**Problem to work on**
Extract every record, keeping each one exactly as it is.

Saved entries
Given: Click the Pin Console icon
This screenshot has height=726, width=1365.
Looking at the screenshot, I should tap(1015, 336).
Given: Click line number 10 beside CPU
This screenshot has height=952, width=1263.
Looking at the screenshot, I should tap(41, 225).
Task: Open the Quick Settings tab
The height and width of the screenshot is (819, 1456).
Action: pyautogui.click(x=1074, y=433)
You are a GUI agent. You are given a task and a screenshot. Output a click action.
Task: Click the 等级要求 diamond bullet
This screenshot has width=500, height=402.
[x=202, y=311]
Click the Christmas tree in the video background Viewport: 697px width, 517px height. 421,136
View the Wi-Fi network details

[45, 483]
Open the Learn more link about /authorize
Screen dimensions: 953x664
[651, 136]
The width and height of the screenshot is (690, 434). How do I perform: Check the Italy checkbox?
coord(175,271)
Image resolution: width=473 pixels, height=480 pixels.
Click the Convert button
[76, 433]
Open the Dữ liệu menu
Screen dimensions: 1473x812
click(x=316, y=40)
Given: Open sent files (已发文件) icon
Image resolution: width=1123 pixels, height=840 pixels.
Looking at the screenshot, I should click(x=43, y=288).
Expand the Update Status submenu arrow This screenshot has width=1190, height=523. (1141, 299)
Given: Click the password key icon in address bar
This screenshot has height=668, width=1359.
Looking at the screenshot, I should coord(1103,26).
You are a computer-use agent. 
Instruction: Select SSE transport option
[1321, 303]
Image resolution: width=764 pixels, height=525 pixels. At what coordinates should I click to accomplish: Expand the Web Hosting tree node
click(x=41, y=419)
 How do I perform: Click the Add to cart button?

**Exercise output**
Given: Click the Pin Console icon
This screenshot has height=726, width=1365.
Looking at the screenshot, I should tap(1015, 336).
Given: Click line number 10 beside CPU
This screenshot has height=952, width=1263.
Looking at the screenshot, I should tap(41, 225).
Task: Open the Quick Settings tab
The height and width of the screenshot is (819, 1456).
Action: pyautogui.click(x=1074, y=433)
You are a GUI agent. You are given a task and a screenshot. Output a click action.
Task: Click the 等级要求 diamond bullet
This screenshot has width=500, height=402.
[x=202, y=311]
Click the Christmas tree in the video background Viewport: 697px width, 517px height. 421,136
View the Wi-Fi network details

[45, 483]
Open the Learn more link about /authorize
Screen dimensions: 953x664
[651, 136]
The width and height of the screenshot is (690, 434). How do I perform: Check the Italy checkbox?
coord(175,271)
Image resolution: width=473 pixels, height=480 pixels.
Click the Convert button
[76, 433]
Open the Dữ liệu menu
Screen dimensions: 1473x812
click(x=316, y=40)
Given: Open sent files (已发文件) icon
Image resolution: width=1123 pixels, height=840 pixels.
Looking at the screenshot, I should click(x=43, y=288).
Expand the Update Status submenu arrow This screenshot has width=1190, height=523. (1141, 299)
Given: Click the password key icon in address bar
This screenshot has height=668, width=1359.
Looking at the screenshot, I should coord(1103,26).
You are a computer-use agent. 
Instruction: Select SSE transport option
[1321, 303]
Image resolution: width=764 pixels, height=525 pixels. At what coordinates should I click to accomplish: Expand the Web Hosting tree node
click(x=41, y=419)
 How do I perform: Click the Add to cart button?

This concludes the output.